### WORK REQUIRED:
Set down word for word the lines that begin the entries and run through the line containing "Click the product_name". Give nothing further.
START TASK INPUT
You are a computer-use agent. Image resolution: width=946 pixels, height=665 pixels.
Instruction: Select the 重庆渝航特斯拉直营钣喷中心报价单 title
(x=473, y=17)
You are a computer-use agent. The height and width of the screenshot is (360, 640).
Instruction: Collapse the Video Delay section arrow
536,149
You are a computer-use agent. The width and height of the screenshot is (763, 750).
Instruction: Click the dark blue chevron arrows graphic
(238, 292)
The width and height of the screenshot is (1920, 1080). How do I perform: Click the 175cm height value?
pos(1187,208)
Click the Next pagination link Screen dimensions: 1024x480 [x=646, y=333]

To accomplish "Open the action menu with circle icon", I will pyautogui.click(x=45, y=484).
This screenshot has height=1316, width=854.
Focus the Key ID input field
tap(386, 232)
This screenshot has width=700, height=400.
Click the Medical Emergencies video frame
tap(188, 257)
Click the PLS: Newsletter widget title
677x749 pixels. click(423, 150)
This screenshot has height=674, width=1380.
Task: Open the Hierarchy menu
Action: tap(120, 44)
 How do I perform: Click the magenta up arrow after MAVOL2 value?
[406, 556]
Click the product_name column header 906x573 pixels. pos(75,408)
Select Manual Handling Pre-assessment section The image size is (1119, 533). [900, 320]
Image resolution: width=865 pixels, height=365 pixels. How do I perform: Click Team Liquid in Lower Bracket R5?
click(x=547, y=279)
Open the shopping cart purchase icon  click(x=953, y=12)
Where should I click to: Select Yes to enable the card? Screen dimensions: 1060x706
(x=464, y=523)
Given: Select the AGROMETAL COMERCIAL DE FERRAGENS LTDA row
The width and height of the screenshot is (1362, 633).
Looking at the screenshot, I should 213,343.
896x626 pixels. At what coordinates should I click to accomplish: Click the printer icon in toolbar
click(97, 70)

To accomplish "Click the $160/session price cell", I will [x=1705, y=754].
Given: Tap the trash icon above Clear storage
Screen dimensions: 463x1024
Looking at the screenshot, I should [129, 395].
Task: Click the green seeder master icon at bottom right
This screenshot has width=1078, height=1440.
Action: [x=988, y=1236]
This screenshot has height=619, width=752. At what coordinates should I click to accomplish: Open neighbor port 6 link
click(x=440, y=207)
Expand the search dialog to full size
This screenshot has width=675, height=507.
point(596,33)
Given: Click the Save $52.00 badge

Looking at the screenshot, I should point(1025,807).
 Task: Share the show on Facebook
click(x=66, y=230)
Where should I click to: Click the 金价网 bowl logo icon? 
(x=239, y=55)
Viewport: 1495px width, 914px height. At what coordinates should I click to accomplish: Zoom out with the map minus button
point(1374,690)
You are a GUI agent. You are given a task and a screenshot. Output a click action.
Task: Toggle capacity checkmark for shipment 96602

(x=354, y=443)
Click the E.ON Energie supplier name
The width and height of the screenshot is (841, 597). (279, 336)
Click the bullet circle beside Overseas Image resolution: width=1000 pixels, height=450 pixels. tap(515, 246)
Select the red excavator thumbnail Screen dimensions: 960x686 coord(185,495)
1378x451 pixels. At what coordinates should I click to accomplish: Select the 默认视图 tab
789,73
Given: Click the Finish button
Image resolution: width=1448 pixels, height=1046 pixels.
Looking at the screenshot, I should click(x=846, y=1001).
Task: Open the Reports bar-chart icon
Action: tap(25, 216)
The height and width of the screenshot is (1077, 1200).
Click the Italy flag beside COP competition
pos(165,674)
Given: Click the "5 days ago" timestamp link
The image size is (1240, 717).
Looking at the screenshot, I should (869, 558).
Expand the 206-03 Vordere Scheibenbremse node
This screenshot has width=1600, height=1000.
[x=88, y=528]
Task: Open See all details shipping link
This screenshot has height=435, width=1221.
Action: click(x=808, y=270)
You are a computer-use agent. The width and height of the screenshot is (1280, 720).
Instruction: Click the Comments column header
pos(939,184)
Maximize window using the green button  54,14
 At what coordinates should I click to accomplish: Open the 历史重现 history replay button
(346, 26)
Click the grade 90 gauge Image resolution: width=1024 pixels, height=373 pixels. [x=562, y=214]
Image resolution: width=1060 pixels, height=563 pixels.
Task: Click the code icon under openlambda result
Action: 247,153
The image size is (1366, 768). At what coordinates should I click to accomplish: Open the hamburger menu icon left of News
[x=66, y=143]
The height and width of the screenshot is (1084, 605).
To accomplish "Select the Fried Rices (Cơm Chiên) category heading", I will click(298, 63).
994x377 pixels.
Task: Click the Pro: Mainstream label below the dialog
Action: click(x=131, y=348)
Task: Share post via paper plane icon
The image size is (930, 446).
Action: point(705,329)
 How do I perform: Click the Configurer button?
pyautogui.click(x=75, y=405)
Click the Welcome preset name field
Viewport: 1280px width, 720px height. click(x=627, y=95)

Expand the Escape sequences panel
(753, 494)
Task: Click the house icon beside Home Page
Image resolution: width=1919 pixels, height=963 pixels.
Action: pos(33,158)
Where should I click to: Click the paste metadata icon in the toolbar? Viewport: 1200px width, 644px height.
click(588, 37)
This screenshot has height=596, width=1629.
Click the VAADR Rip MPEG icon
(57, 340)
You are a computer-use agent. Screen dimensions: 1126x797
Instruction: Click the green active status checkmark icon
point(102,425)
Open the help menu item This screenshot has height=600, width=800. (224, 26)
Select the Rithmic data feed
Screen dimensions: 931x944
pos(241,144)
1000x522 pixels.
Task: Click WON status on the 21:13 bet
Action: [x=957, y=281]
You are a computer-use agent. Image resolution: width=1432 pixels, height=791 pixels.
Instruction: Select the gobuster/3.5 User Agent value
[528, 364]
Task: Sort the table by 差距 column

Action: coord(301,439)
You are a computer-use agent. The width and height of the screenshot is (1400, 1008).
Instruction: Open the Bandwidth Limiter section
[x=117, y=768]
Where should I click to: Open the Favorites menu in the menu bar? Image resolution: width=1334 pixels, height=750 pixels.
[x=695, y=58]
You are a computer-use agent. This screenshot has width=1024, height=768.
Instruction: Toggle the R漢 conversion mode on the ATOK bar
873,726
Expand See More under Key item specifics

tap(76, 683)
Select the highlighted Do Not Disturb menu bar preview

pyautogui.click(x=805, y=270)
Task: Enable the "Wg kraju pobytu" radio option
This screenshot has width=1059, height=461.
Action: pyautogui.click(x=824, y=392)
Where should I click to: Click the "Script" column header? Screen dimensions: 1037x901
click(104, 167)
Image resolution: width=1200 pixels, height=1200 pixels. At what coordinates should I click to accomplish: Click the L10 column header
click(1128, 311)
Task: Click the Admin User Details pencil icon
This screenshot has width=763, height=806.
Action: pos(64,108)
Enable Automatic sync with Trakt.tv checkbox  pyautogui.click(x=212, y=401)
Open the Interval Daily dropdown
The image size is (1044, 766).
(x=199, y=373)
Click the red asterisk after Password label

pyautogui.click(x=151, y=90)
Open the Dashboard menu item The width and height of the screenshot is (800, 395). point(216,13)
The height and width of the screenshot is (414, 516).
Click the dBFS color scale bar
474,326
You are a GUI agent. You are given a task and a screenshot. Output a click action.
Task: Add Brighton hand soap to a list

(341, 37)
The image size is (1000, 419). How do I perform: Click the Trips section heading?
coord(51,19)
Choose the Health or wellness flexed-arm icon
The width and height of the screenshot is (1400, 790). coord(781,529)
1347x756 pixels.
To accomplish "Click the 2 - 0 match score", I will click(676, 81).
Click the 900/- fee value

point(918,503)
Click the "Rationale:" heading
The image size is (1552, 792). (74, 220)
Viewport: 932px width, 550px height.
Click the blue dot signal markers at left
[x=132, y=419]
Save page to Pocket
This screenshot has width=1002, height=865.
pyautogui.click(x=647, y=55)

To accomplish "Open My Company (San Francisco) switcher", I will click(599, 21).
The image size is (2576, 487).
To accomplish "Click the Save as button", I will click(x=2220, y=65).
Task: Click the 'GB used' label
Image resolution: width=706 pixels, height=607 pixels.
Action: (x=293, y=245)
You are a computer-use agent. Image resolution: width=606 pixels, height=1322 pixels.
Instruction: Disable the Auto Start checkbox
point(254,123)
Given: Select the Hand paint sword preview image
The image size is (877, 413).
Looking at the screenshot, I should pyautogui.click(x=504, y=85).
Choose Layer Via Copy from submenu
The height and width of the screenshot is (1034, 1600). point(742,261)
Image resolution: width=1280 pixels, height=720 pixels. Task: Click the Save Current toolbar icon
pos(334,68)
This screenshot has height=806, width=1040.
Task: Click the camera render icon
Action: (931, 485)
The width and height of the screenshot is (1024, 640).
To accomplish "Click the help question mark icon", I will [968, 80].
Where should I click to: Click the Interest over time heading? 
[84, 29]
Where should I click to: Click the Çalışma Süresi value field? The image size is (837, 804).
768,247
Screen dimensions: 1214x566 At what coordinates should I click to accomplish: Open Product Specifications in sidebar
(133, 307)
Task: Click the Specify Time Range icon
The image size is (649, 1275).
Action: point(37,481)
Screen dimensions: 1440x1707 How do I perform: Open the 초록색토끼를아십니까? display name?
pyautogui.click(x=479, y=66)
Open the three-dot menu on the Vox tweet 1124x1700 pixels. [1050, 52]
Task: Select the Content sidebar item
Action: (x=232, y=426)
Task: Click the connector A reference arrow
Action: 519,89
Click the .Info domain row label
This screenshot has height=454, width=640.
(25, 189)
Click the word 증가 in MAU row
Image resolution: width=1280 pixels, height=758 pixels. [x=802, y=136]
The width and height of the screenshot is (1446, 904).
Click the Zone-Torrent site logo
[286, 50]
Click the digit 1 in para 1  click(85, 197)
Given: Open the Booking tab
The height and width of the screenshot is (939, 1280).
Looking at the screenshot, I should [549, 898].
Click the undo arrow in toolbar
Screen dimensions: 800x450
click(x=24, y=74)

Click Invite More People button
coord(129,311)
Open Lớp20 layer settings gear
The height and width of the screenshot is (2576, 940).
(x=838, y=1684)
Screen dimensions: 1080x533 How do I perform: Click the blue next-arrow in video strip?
END TASK INPUT
### SOLUTION FOR THIS TASK:
You are a computer-use agent. Image resolution: width=946 pixels, height=665 pixels.
Instruction: Select the 重庆渝航特斯拉直营钣喷中心报价单 title
(x=473, y=17)
You are a computer-use agent. The height and width of the screenshot is (360, 640).
Instruction: Collapse the Video Delay section arrow
536,149
You are a computer-use agent. The width and height of the screenshot is (763, 750).
Instruction: Click the dark blue chevron arrows graphic
(238, 292)
The width and height of the screenshot is (1920, 1080). How do I perform: Click the 175cm height value?
pos(1187,208)
Click the Next pagination link Screen dimensions: 1024x480 [x=646, y=333]

To accomplish "Open the action menu with circle icon", I will pyautogui.click(x=45, y=484).
This screenshot has height=1316, width=854.
Focus the Key ID input field
tap(386, 232)
This screenshot has width=700, height=400.
Click the Medical Emergencies video frame
tap(188, 257)
Click the PLS: Newsletter widget title
677x749 pixels. click(423, 150)
This screenshot has height=674, width=1380.
Task: Open the Hierarchy menu
Action: tap(120, 44)
 How do I perform: Click the magenta up arrow after MAVOL2 value?
[406, 556]
Click the product_name column header 906x573 pixels. pos(75,408)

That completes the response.